The boy—Andrew—met her at the bottom of the stair, and led her to the back of the house where Newberry lay upon a table, a blanket over his hips, his chest bare and his stomach covered in a bandage. He lifted his head and saw her, but the red stubble on his cheeks had darkened his skin, concealing most of his blush.
She took his hand. “Good morning, constable.”
“Good morning, wife.” His eyes searched her face. “How do you feel?”
“Wonderful. And you?” She looked to his bandages.
“His lordship says that I’ll be completely healed by this evening. He’ll let me leave after dinner.”
“So all is well, husband?”
“Yes.”
For her, too. Temperance rested her cheek on his shoulder and wept.
5
It was not the first time Temperance had dined at an earl’s house, but it was the most pleasant. No one cared that her husband sat at h
er side, and she did a very good job of not staring at the countess’s strange mirrored eyes.

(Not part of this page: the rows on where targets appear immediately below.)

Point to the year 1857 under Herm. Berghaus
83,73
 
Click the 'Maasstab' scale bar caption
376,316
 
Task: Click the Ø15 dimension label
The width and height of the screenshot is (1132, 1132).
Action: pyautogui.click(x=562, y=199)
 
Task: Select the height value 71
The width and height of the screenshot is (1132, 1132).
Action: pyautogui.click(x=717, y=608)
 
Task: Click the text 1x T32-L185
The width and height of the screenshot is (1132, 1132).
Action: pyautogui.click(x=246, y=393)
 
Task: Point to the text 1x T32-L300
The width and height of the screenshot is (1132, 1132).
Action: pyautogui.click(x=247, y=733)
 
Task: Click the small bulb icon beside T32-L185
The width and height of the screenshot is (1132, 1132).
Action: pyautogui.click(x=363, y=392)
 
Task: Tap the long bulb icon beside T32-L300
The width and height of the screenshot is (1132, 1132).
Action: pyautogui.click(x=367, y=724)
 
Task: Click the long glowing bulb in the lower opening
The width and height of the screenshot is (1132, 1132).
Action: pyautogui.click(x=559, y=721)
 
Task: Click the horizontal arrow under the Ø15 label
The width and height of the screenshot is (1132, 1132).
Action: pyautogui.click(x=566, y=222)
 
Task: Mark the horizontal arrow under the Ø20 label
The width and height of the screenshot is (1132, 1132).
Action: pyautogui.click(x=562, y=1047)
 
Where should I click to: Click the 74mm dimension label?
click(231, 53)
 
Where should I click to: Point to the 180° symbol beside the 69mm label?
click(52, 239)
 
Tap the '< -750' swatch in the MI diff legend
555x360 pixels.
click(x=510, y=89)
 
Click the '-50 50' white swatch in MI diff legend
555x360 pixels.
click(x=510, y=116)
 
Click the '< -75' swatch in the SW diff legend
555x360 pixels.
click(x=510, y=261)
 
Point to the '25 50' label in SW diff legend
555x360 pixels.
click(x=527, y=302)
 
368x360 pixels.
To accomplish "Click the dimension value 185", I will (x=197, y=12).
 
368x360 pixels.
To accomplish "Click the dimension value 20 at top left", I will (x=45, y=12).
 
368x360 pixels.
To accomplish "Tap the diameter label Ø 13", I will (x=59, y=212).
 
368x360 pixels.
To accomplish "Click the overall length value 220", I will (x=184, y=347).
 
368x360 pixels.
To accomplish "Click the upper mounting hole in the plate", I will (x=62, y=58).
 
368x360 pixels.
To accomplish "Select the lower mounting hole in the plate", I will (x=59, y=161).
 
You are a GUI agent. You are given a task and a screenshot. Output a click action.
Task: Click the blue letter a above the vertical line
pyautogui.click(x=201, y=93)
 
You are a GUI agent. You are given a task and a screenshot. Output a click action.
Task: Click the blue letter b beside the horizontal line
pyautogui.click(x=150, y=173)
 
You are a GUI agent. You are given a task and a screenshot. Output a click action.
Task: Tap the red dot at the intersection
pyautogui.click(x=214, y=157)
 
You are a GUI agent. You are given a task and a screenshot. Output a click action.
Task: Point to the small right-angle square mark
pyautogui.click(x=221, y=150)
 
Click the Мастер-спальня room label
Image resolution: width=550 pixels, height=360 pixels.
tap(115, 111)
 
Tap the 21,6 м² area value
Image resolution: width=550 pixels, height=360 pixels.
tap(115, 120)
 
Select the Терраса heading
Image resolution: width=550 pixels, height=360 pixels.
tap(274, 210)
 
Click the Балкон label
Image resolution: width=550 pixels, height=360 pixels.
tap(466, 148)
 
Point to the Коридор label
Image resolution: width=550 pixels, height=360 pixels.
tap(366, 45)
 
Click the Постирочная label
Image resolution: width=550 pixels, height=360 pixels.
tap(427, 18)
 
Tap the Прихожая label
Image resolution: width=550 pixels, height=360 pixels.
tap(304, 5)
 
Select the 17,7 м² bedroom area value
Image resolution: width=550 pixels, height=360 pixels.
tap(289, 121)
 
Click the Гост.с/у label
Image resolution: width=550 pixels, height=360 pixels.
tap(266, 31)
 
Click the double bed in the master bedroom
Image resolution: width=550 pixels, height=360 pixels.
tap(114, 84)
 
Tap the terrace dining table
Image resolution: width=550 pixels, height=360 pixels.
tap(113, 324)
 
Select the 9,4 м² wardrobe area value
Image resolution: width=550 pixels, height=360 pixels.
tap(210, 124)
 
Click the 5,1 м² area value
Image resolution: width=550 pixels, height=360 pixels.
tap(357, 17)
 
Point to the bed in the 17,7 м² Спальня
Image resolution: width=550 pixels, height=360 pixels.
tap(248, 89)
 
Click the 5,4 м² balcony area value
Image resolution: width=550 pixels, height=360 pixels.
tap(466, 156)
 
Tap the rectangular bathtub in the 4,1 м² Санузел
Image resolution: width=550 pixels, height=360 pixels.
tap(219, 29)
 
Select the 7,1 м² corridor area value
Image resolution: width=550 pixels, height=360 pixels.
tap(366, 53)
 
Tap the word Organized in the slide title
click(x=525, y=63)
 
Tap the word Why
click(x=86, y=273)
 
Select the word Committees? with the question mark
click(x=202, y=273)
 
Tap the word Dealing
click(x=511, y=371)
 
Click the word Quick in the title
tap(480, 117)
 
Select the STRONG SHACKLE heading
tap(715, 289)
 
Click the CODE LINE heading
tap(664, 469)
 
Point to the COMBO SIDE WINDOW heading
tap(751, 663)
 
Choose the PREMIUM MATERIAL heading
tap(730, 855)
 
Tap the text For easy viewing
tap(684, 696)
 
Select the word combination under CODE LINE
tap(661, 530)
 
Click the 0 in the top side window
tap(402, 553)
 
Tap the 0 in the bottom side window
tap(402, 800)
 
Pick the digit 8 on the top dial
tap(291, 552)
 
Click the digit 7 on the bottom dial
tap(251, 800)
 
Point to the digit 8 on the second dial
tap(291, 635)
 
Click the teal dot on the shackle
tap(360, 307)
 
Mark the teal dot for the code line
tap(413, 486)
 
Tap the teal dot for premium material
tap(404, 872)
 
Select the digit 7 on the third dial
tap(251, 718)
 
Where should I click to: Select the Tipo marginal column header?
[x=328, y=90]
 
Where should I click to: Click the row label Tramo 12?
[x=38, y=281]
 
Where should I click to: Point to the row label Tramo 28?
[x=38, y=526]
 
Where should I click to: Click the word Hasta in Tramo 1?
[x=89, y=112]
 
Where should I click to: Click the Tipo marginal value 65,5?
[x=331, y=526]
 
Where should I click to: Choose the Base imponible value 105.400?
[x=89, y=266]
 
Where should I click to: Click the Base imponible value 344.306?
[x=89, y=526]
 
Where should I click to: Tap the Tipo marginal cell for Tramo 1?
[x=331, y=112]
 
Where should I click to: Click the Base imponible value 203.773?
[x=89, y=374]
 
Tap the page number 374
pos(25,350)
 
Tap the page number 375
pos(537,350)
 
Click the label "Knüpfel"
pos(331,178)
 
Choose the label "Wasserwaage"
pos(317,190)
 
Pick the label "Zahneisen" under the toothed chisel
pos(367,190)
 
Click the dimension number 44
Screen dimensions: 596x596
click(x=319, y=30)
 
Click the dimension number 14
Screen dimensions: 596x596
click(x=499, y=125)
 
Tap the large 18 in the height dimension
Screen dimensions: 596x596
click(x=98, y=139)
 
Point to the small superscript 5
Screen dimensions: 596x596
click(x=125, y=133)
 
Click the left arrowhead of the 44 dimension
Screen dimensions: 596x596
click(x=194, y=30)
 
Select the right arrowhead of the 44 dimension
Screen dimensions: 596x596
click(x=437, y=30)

But though it was pleasant, she did not want to sit. For months now, it seemed that she had always been sitting, or sleeping, or in her bed. She wanted to walk and run all the way home, and then dance with Newberry around the rooms of their cozy, perfect little flat.
Perhaps they noticed her impatience. After dinner, the inspector wore an amused expression as she walked with them to the waiting steamcoach. Newberry assisted Temperance inside the carriage, then turned to the inspector, gave a nod.
The inspector closed the door after he climbed in, and said through the open window, “It has been quite the day, and this is the first night that you are both in full health since your marriage began. I won’t expect you early tomorrow morning, Newberry.”
She rapped on the carriage’s side. It jolted forward, and in the dark Temperance didn’t know if Newberry’s face was as hot as hers, but she guessed that it likely was.
“Is she always so bold?” Temperance wondered.
He sounded as if he were choking. “I believe so.”
Temperance could not be. She took his hand, and that was enough as the steamcoach traveled the short distance down Whitehall, then west to their mews.
Newberry seemed satisfied as well, though when they reached their flat and lit the lamps, it seemed his blush had not yet faded. Still he was, as he’d always been, the perfect gentleman. Her heart pounded as she readied for bed. She climbed beneath the sheets and then she waited.
And waited.
She heard his bedroom door close. Ah. Retrieving his things to move into here, no doubt.
Still, he was taking a very long time. She passed it by remembering how his chest had looked. How his lips had felt. Her shift grew uncomfortably hot, and she wanted to tear it away, so that she would be nude when he finally came to her.
Burning with frustration, she sat up and called, “Edward?”
He appeared at her door a moment later, hair wild, gaze darting to the window. “Yes?”